Saturday, September 18, 2010

Knight's Tour Puzzle: perl on CalTrain

I wrote this on the ride home. I makes Knight's Tour Puzzles. This is a puzzle with a grid of letters, encoding a message that you discover by moving from square to square as a knight would in chess, never hitting the same square twice.

knightstour.pl:

#!/usr/local/bin/perl -w
use strict;
my $usage = "knightstour.pl ROWS COLS MESSAGE\n";
die $usage unless @ARGV == 3;

#main
{
    my( $numrows, $numcols, $message ) = @ARGV;

    my @letters = split //, $message;
    die "length of $message = ",scalar(@letters)," must be ",
      $numrows*$numcols,"\n"
      if @letters != $numrows * $numcols;

    # store grid in hash; $grid->{"0,0"} = "x";
    my $grid = {};

    # starting position.  use upper left corner.  could randomize
    my $row = 0;
    my $col = 0;

    # recursively look for solutions
    trypath( $grid, \@letters, $numrows, $numcols, $row, $col );
}

# look for a path
sub trypath {
    my( $gridref, $lettersref, $numrows, $numcols, $row, $col ) = @_;

    # make local copy of grid, letters-to-do list
    my $grid = { %$gridref };
    my $letters = [ @$lettersref ];

    # remove 1st letter from letter list.  store in a square
    $grid->{"$row,$col"} = shift @$letters;

    # if no more letters, print solution
    if( !@$letters ) {
        printgrid( $grid, $numrows, $numcols );

    # otherwise try possible next moves
    } else {

        # find possible next moves
        foreach (
          grep {
            # square under consideration actually on the grid
            $_->[0] >= 0
            && $_->[0] < $numrows
            && $_->[1] >= 0
            && $_->[1] < $numcols
            # no letter on it yet
            && !defined $grid->{"$_->[0],$_->[1]"}
          }
          # possible knight's moves
          [ $row-1, $col-2 ],
          [ $row-1, $col+2 ],
          [ $row+1, $col-2 ],
          [ $row+1, $col+2 ],
          [ $row-2, $col-1 ],
          [ $row-2, $col+1 ],
          [ $row+2, $col-1 ],
          [ $row+2, $col+1 ] ) {
            # try it
            trypath( $grid, $letters, $numrows, $numcols, $_->[0], $_->[1] );
        }
    }
}

sub printgrid {
    my( $grid, $numrows, $numcols ) = @_;
    for( my $row = 0; $row < $numrows; ++$row ) {
        for( my $col = 0; $col < $numcols; ++$col ) {
            print $grid->{"$row,$col"} || "_", " ";
        }
        print "\n";
    }
    print "\n";
}

Some sample results:

i i u k i 
b e l a n 
n s d k i 
s e e a r 
s s t b s

y e o e c m h 
o i a m c s o 
t u c k l o y

CS people have worked out interesting and more efficient solutions to this problem, but this script is fine for generating puzzles small enough for a human to actually solve.

6 comments:

Yokota Fritz said...

and now you've got me debugging your code; it doesn't work for me -- just iterates through trypath() once for each row and exits with no output.
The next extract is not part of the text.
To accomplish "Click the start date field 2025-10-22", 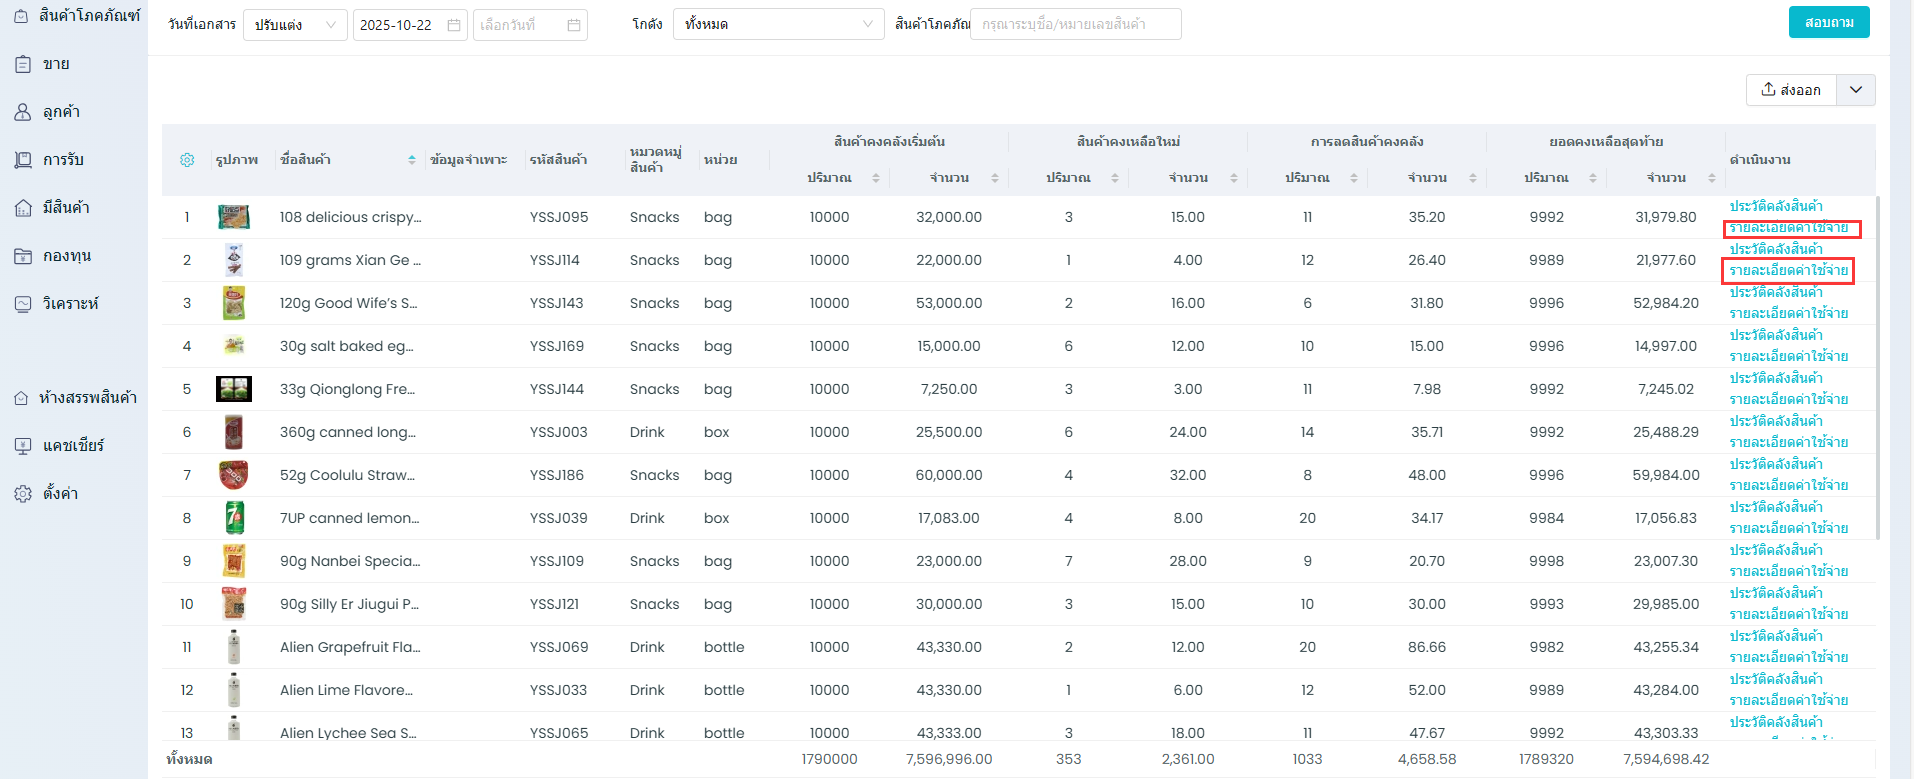I will tap(400, 25).
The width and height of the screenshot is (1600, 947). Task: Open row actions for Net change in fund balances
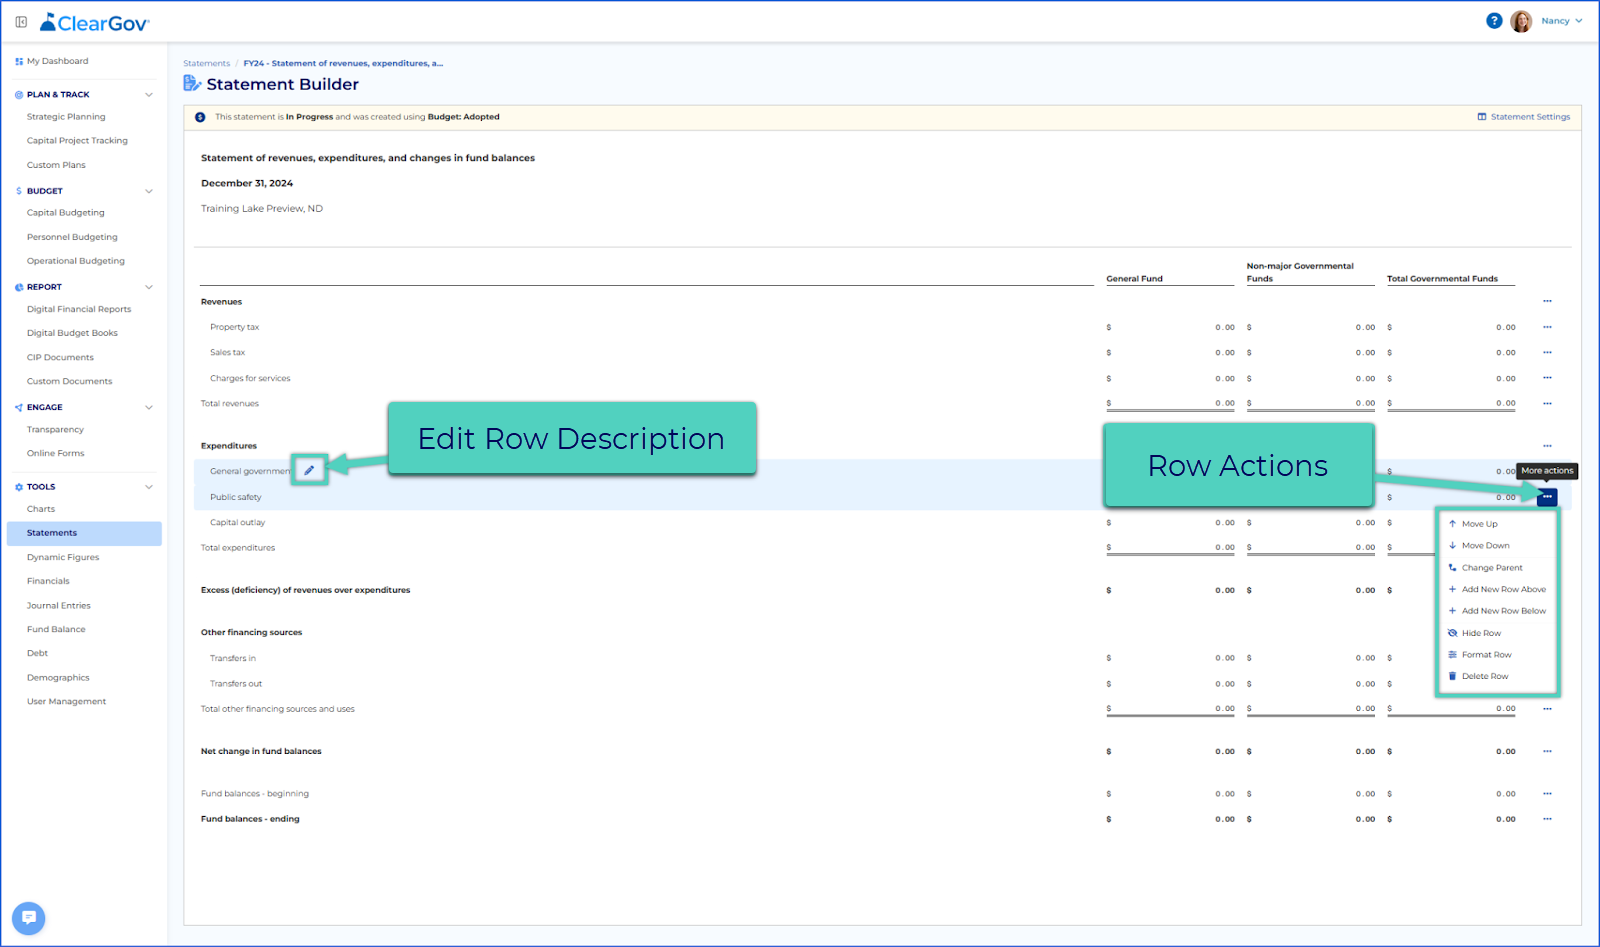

Likely a faulty cut/paste somewhere leading to early exit from the recursion, but I haven't figured out where yet.

Nick said...

What input are you giving it?

There might not actually be a solution.

4x4 grids, for example, do not. I spent a while debugging before I figured that out!

Yokota Fritz said...

Oh.

What should my input look like?

Nick said...

(I just meant the command line here--it doesn't read anything from STDIN).

Here's a sample that works:

./knightstour.pl 5 5 abcdefghijklmnoqrstuvwxyz

Yokota Fritz said...

Ah yes, tis a happy camper now.

Nick said...

Cool!

Hey, post a puzzle, and I'll try to solve it.